Salmon Scotland chief executive Tavish Scott said: “Top chefs across the globe want to cook with the very best ingredients and that’s why they love cooking with Scottish salmon and serving it to their customers.

“Chefs and customers enjoy Scottish salmon in the knowledge that we have world-leading sustainability measures in place from egg to plate, producing nutritious food in the most responsible way.

“As a member of Worldchefs we want to bridge the gap between farmers and chefs, to increase awareness and understanding of where Scottish salmon comes from and cement its place in the world’s top restaurants.”

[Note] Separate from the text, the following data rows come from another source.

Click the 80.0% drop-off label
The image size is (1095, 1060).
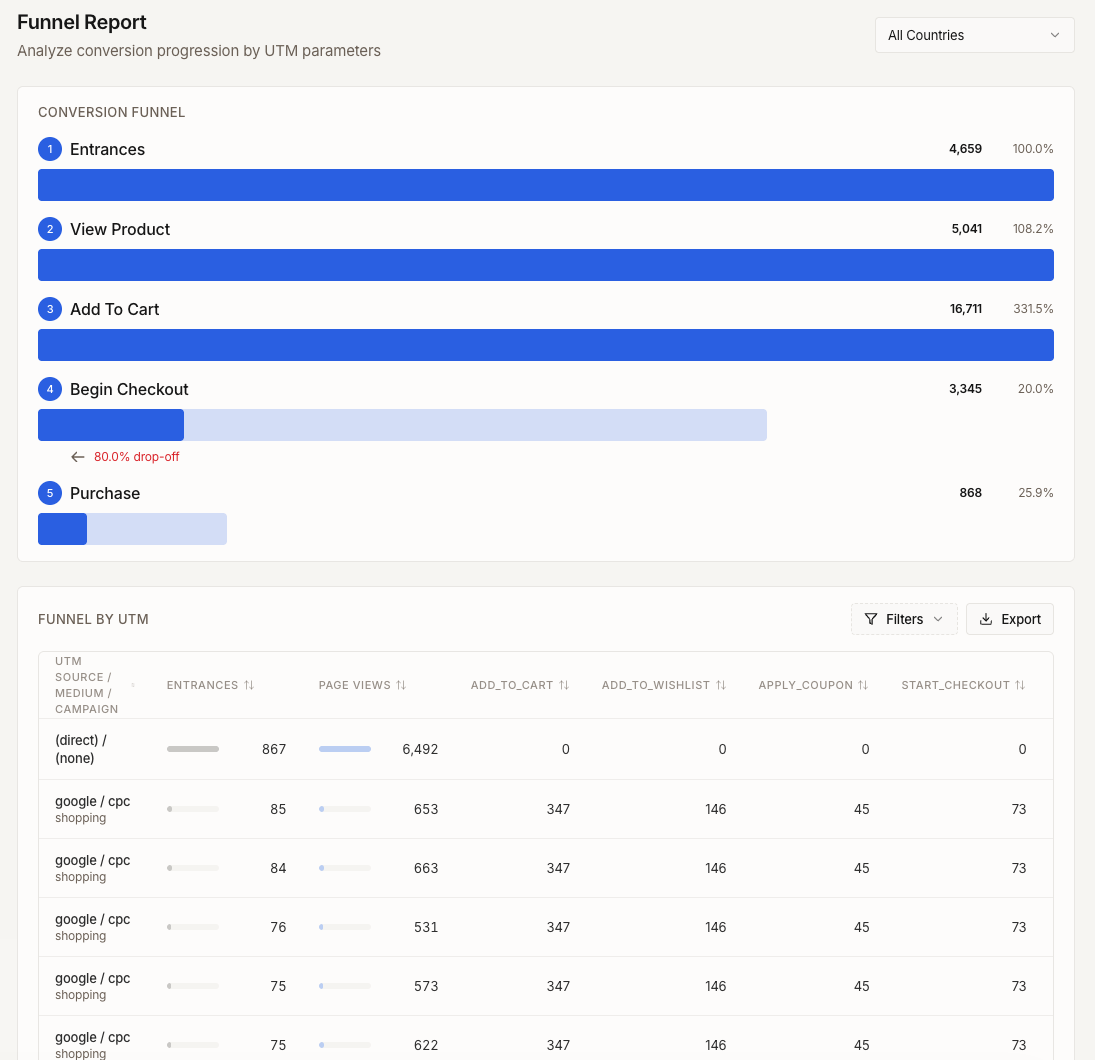click(x=136, y=456)
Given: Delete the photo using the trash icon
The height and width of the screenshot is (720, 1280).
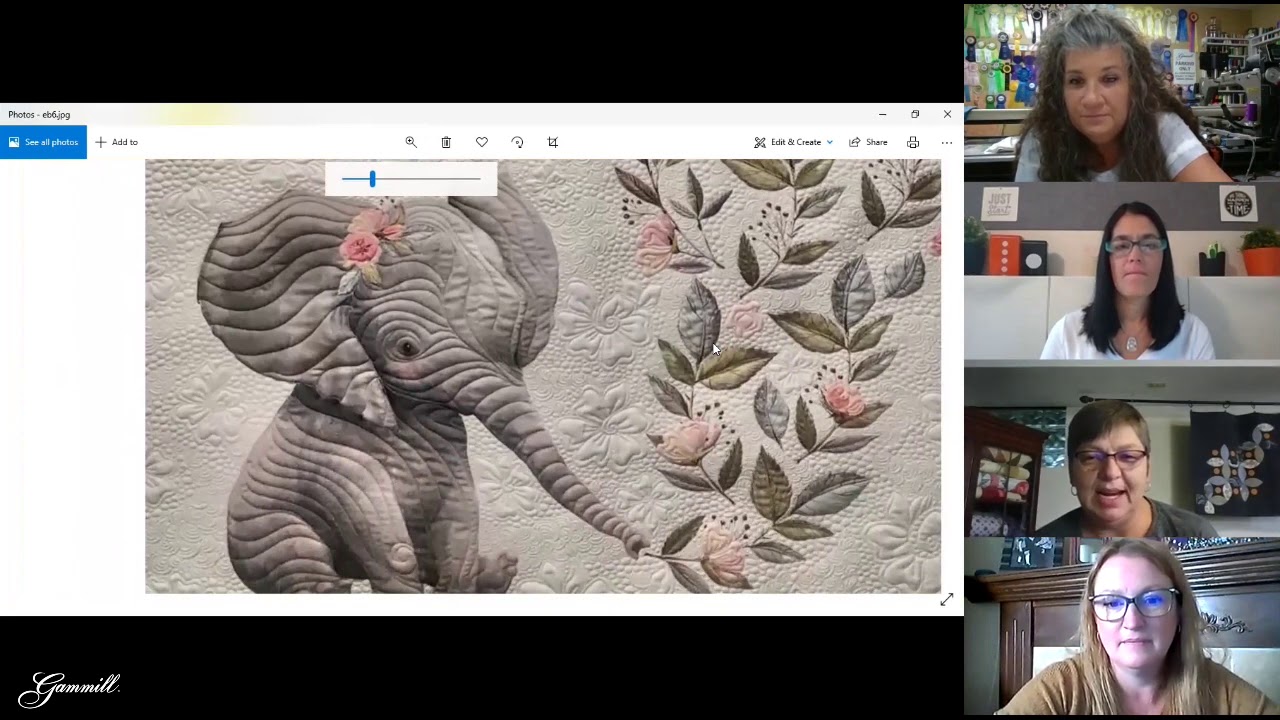Looking at the screenshot, I should pos(446,142).
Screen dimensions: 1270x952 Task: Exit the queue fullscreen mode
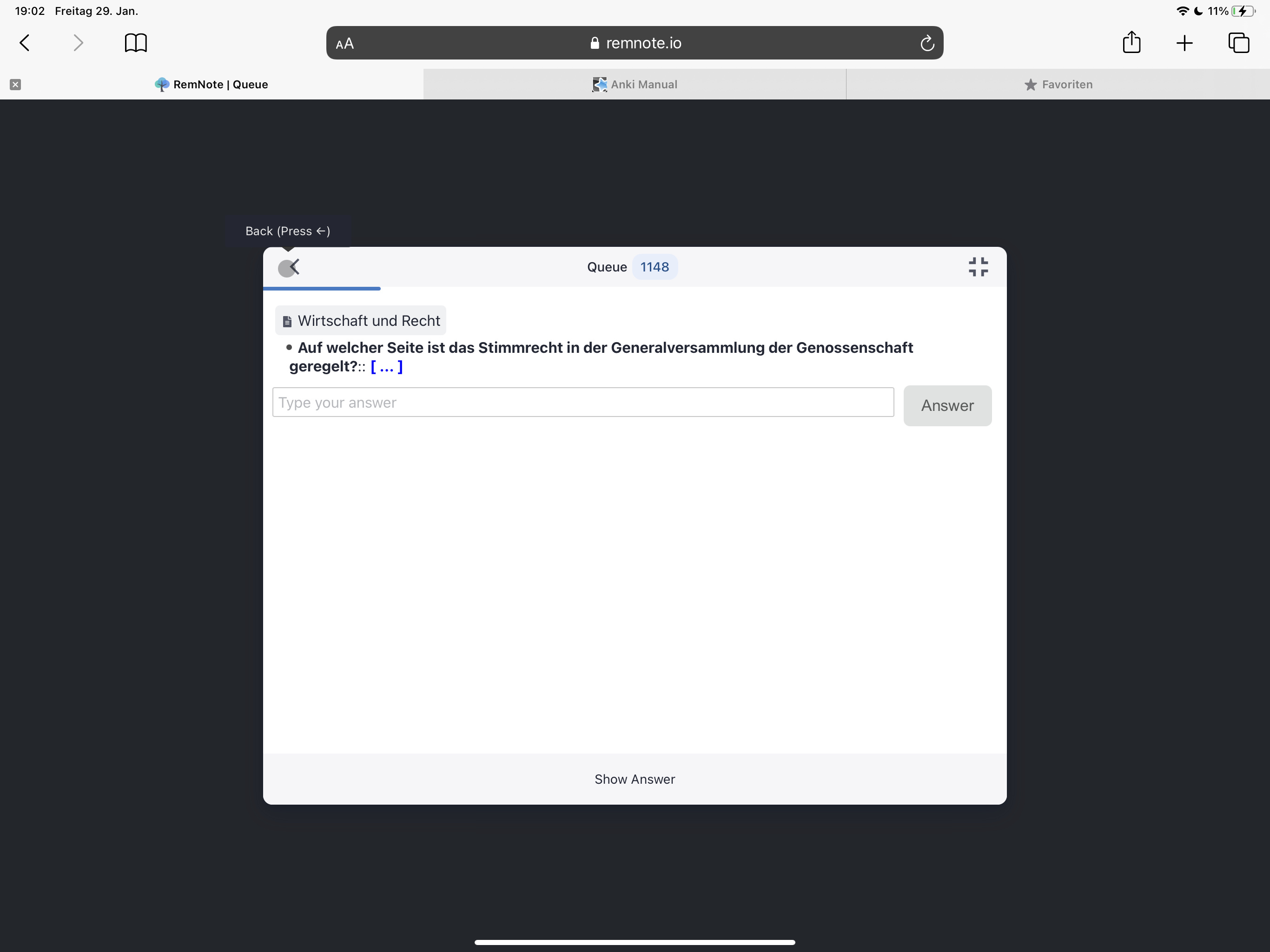click(x=979, y=266)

Scottish salmon is the UK’s biggest food export, with international sales of more than £600m, while sales of all salmon in UK shops rose to £1.1bn last year.

In a video released by Salmon Scotland, Scotland’s national chef Gary Maclean, said Scottish salmon is a “cut above the rest”.

He added: “Scottish salmon is a beautiful thing to work with – really firm, close texture. There’s not a lot of fat in it.

“The reason is that Scottish salmon is slow-grown; it takes about double the length of time to grow than most other salmon from other countries.

“For me, Scottish smoked salmon is immense because we get the flavouring right, we’re still doing traditional methods and smoking and we are very good at it.

“It’s something Scotland is world famous for, and rightly so.”